As Rachel Ruppe walks across the stage to receive her bachelor’s degree in English, she just might feel the spirit of the late actress Patricia Neal — if she is able to convince herself that she really is graduating.
“It’s hard to put into words,” Ruppe said. “I guess it’s because I don’t believe it until it actually gets here … I’ve been waiting for so long.”
Ruppe, who had a full academic scholarship and a 4.0 GPA, was less than one semester away from graduation on Nov. 5, 2011, when her car ran off the road in rural Morgan County, overcorrected and smashed into a tree during a weekend trip home to see her family.
She was airlifted to a Knoxville hospital, where she was diagnosed with traumatic brain injury. Medical professionals issued a grim prognosis.
“They told me when we brought her home, ‘Take her to the nursing home. She’ll probably never get out of the bed,’” said Jennifer Ruppe, Rachel’s mother.
Defying the experts, Jennifer Ruppe took her daughter to the Patricia Neal Rehabilitation Center at Fort Sanders Regional Medical Center, where she learned how to walk and talk all over again.
“The room that Rachel was in … was the room that Patricia Neal herself occupied when she was there, and they call it ‘The Miracle Room,’” Jennifer said. “And she certainly is a miracle.”
The center is named for the Knoxville native and star of motion pictures such as “The Fountainhead,” “The Day the Earth Stood Still,” “The Subject Was Roses,” “A Face in the Crowd,” and “Hud,” for which she received the 1963 Oscar for Best Actress.

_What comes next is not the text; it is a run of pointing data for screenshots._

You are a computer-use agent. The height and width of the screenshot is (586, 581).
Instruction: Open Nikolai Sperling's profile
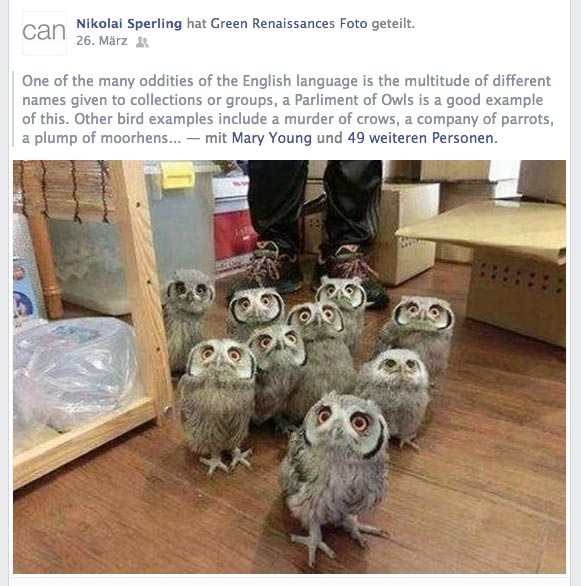click(x=129, y=24)
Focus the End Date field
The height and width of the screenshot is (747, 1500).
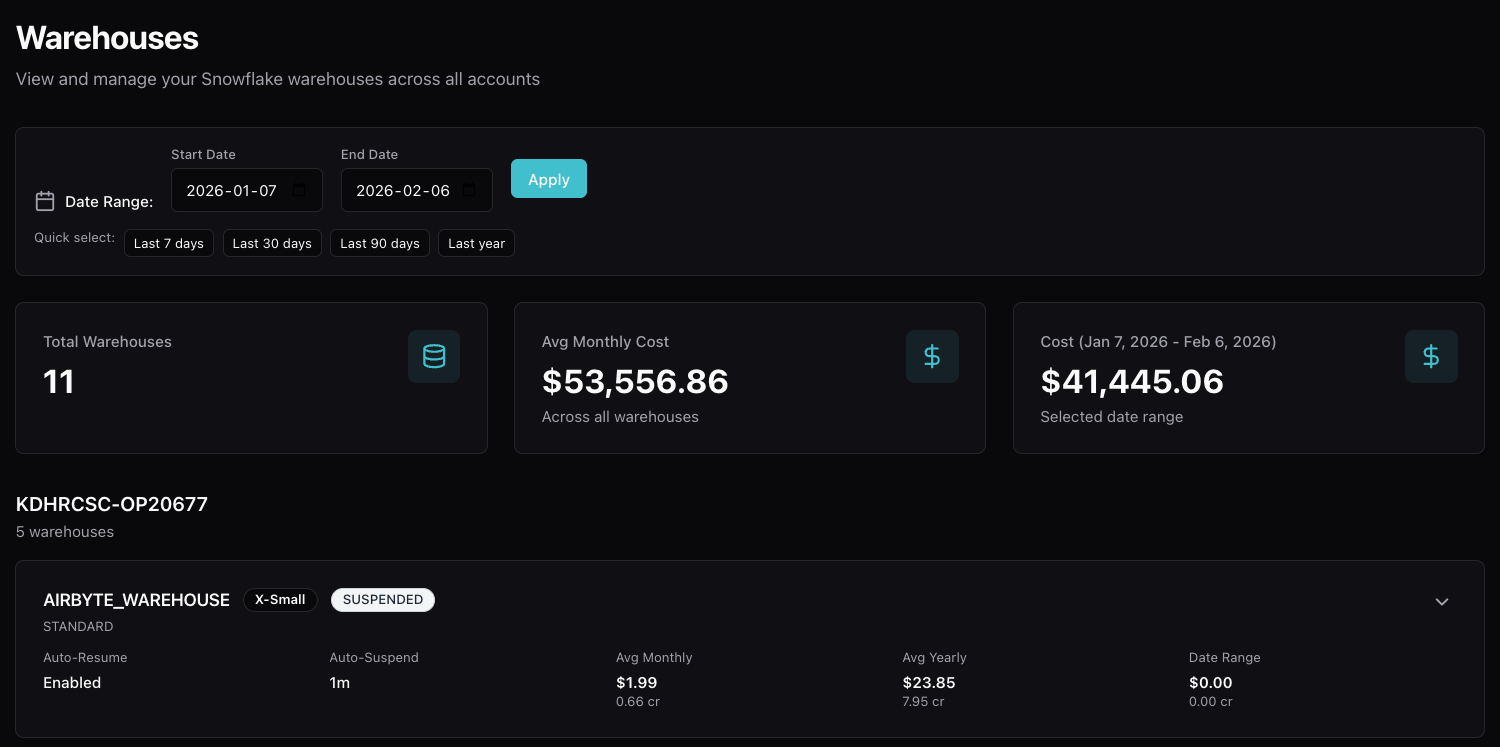point(403,190)

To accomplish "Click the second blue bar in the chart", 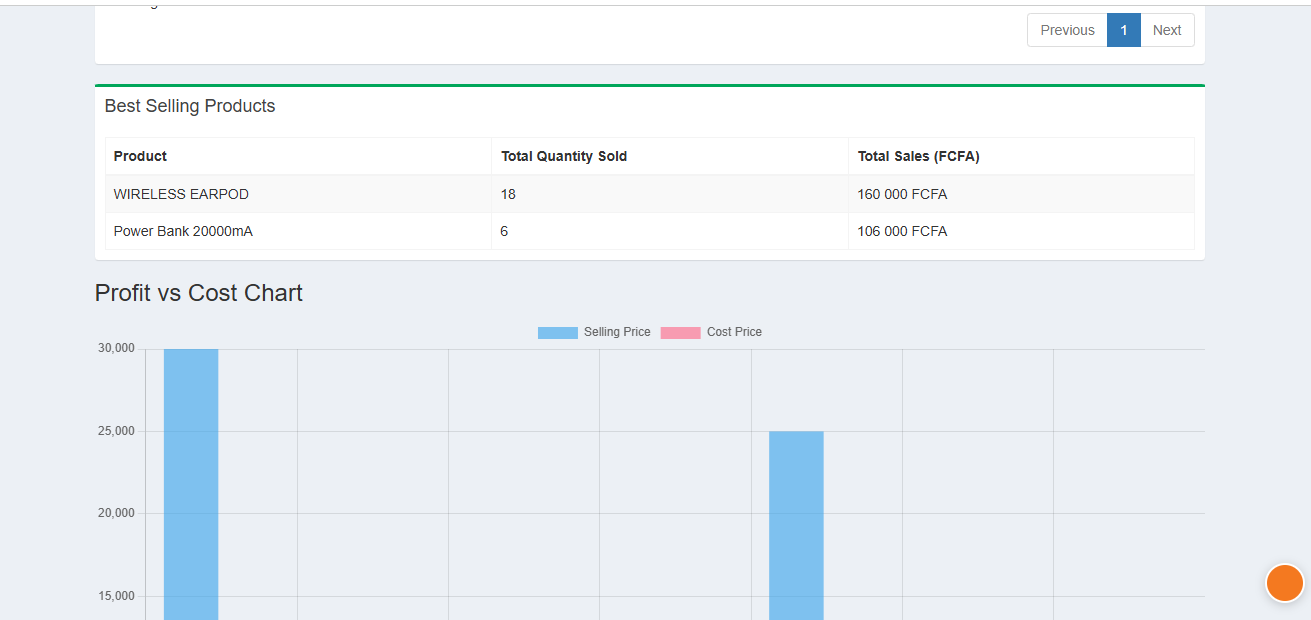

Neal suffered three massive strokes while she was pregnant with her fifth child in 1965. Her husband, author Roald Dahl, insisted that she undergo rigorous rehabilitation, resulting in a successful delivery of a healthy daughter and a triumphant return to acting. Neal died in 2010 at age 84.
The center that bears her name serves stroke, spinal cord and brain injury patients like Rachel.
Because of Jennifer Ruppe’s determination and her daughter’s hard work through years of online classes, 25-year-old Rachel will become the first member of her family ever to earn a college diploma. She will receive that diploma in person.
“The stage has a ramp and I’ll be able to use my walker,” she said.
She did it by taking online classes from her home in Oakdale, Tennessee. While she called attending classes via computer “wonderful,” there are aspects of brick-and-mortar education she misses.
“I liked the experience of being in the classroom because I’m a people person,” she said. “I like being around people. I like talking to people.”
That trait will serve her well as her adviser, English professor Jimmie Cain, and rehabilitation specialists work to help her get a job that she can perform via computer from her home.
“Rachel has been an inspiration to me,” said Cain. “Despite the severe challenges she has had to overcome, Rachel has never wavered in her intention to complete her degree in English and to graduate from MTSU, maintaining a positive outlook and a cheerful disposition even in the most difficult of times.”